** BEGIN **

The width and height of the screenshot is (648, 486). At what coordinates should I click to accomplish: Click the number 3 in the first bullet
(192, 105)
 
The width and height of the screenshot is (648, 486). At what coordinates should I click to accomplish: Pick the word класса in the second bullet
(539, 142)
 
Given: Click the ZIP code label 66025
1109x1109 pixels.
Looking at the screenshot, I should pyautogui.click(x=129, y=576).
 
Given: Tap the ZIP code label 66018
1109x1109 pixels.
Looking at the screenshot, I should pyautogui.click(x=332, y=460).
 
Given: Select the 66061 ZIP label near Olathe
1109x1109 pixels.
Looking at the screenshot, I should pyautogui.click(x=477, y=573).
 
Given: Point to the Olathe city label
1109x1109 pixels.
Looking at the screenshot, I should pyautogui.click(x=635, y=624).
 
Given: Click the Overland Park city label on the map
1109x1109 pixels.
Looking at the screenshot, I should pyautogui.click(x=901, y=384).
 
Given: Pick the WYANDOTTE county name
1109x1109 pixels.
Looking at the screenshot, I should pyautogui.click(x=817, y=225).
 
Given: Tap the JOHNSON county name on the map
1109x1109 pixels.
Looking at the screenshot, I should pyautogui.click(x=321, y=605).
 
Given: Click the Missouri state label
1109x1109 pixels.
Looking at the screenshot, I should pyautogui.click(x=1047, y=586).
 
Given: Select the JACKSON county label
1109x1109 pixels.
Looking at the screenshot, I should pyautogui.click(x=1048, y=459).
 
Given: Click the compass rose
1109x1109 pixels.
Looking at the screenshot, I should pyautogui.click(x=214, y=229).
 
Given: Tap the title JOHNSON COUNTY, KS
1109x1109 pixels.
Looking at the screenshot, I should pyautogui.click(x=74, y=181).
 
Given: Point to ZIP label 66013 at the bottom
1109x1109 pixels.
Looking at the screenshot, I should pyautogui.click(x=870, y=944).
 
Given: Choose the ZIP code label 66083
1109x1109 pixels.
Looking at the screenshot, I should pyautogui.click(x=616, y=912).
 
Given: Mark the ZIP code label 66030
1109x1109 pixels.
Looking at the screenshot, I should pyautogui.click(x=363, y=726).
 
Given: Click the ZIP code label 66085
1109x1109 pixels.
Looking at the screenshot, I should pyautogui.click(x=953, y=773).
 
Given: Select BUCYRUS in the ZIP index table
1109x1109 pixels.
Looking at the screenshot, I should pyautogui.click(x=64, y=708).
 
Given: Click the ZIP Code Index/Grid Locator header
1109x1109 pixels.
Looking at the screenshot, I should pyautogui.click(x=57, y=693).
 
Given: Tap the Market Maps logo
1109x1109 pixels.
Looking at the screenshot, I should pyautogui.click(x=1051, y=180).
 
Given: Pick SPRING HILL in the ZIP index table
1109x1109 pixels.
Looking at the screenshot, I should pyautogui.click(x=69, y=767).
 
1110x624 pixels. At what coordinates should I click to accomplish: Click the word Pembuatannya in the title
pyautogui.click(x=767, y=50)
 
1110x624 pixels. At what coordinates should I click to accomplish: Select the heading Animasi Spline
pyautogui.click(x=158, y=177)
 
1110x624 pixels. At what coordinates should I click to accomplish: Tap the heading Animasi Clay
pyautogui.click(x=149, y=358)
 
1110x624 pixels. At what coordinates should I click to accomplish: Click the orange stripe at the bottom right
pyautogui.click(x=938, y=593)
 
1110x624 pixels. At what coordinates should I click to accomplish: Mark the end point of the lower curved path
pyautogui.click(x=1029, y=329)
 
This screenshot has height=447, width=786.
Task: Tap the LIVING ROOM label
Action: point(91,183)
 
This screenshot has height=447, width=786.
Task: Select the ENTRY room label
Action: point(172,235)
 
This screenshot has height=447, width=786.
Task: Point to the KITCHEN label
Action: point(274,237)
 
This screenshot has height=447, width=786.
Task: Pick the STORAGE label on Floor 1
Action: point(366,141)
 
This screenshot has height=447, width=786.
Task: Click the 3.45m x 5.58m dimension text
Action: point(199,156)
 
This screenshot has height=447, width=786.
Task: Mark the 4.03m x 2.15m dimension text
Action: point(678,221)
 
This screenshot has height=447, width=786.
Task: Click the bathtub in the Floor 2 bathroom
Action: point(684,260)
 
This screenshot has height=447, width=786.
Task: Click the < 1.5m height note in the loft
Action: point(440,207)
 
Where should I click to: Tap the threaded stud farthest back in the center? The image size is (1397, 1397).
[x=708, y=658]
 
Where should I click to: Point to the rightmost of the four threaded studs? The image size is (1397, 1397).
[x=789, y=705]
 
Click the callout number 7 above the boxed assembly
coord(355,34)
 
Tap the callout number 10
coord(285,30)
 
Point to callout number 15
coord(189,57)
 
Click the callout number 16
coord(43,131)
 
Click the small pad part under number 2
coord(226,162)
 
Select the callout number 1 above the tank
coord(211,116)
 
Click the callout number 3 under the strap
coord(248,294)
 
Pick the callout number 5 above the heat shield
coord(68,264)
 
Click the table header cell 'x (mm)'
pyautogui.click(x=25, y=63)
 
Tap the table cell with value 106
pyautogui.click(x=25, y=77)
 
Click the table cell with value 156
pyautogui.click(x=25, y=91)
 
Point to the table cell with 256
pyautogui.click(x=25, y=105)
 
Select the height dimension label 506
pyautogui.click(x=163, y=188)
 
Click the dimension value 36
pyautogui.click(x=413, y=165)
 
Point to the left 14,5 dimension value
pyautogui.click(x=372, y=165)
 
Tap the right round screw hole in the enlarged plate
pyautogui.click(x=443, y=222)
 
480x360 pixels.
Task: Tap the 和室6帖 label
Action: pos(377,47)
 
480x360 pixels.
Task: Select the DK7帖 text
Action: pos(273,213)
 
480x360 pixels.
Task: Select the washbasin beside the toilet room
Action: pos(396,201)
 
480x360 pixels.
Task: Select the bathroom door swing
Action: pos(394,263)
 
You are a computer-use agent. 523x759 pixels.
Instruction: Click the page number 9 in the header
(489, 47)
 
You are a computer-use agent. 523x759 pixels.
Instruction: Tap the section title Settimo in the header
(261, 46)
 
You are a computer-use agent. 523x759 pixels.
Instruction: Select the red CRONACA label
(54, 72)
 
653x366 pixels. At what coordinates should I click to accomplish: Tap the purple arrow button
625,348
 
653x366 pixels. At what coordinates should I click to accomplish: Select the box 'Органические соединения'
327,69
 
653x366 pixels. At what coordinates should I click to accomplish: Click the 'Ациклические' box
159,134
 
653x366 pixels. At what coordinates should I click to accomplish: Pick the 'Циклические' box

** END **

▸ **REQUIREMENT**
Give the number of lines in the records above that contain the word "Floor", treating the match as case-sensitive. Reply with the number only.

▸ **RESPONSE TO THIS TASK**
2